April 27, 2012

Richard Prince makes another goddam phony

by

If you really want to hear about it, the first thing you’ll probably want to know is why, on a warm fall day last year, James Frey was standing in Central Park selling copies of The Catcher in the Rye off a blanket on the ground.

In fact, the books in question weren’t copies of The Catcher in the Rye, but rather editions of sculpture by Richard Prince (seated, wearing a blazer, in the photo above) titled The Catcher in the Rye, comprising—you guessed it—perfect facsimiles of J.D. Salinger‘s book, with Prince’s name substituted for the author’s:

Considering a number of recent legal judgments, including one against Prince for appropriating photographs from Patrick Cariou‘s book Yes, Rasta, and one against the Swedish author Fredrik Colting (by the same judge) for writing a book featuring a character based on Holden Caulfield, Prince’s The Catcher in the Rye would seem a perfect storm of legal liability.

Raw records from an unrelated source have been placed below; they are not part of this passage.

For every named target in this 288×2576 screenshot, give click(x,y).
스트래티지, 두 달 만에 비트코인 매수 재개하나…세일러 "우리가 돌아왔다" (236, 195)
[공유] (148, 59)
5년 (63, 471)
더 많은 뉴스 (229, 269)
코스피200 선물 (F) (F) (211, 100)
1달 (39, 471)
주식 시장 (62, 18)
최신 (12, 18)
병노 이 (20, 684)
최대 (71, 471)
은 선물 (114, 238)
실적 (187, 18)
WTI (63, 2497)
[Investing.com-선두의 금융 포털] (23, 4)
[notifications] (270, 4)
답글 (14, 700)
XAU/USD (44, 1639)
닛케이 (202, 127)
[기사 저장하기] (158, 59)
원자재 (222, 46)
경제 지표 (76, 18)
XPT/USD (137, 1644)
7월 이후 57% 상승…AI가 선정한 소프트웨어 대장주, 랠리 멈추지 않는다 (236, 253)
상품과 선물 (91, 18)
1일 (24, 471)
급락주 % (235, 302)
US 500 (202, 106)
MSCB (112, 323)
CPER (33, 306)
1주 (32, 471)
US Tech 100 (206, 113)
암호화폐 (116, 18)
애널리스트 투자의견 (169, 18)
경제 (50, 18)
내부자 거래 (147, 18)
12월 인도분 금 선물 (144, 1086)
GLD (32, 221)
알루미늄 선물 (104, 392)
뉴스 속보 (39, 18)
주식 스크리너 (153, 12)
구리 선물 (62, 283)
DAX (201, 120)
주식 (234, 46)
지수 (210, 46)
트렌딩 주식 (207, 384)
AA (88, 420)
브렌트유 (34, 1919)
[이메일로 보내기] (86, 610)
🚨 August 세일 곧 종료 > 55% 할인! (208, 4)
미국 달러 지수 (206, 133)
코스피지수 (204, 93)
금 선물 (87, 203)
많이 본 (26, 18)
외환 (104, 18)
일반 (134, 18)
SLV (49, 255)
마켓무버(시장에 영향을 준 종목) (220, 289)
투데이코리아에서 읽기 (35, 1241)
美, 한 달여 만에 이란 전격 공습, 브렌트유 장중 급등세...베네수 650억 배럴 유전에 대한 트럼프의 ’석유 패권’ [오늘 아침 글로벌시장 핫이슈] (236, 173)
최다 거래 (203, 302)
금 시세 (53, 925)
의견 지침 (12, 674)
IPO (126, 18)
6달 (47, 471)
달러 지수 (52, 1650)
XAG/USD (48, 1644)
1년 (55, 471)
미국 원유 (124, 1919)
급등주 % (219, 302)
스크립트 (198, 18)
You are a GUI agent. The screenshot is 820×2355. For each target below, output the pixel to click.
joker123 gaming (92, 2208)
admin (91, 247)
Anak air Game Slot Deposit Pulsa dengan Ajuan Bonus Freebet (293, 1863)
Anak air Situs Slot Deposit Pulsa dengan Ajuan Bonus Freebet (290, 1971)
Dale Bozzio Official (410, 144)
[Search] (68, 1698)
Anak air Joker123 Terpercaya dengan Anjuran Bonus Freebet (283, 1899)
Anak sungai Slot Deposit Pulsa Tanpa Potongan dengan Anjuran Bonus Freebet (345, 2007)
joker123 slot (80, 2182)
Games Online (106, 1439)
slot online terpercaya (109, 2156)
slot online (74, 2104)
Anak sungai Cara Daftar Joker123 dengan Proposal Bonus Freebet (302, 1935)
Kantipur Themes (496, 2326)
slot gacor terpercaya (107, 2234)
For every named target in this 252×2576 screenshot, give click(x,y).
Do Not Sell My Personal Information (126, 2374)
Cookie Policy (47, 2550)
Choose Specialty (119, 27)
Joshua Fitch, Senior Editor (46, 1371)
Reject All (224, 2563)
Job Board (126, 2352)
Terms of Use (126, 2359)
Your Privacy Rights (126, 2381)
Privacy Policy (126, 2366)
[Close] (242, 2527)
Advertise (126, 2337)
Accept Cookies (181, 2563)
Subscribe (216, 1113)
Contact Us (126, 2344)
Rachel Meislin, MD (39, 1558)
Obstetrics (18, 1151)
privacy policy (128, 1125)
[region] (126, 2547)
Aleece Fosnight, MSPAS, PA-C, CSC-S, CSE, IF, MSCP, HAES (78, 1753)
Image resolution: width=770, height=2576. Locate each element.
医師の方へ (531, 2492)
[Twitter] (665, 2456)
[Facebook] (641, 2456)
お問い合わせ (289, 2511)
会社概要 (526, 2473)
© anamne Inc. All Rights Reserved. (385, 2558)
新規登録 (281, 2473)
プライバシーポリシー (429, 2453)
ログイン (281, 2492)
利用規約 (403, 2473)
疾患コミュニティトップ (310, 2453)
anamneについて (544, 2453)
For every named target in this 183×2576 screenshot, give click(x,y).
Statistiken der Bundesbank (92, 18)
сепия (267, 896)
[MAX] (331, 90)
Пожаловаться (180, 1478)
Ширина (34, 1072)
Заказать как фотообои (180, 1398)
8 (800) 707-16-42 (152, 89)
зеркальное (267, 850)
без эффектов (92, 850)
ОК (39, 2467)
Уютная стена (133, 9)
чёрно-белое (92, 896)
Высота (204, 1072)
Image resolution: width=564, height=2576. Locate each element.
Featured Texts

And according to a blog post for the Poetry Foundation by Kenneth Goldsmith, the sculpture almost seems to be a dare:

It was a dead-ringer through and through—not a word was changed—with the exception that the following disclaimer was added to the colophon page: “This is an artwork by Richard Prince. Any similarity to a book is coincidental and not intended by the artist.” Most shockingly, the colophon concluded with: © Richard Prince.

No lawsuit’s been filed against Prince in this case so far, but one imagines it’s only a matter of time. Still, as Salinger himself wrote in Franny and Zooey, ”An artist’s only concern is to shoot for some kind of perfection, and on his own terms, not anyone else’s.”

 

Christopher King is the Art Director of Melville House.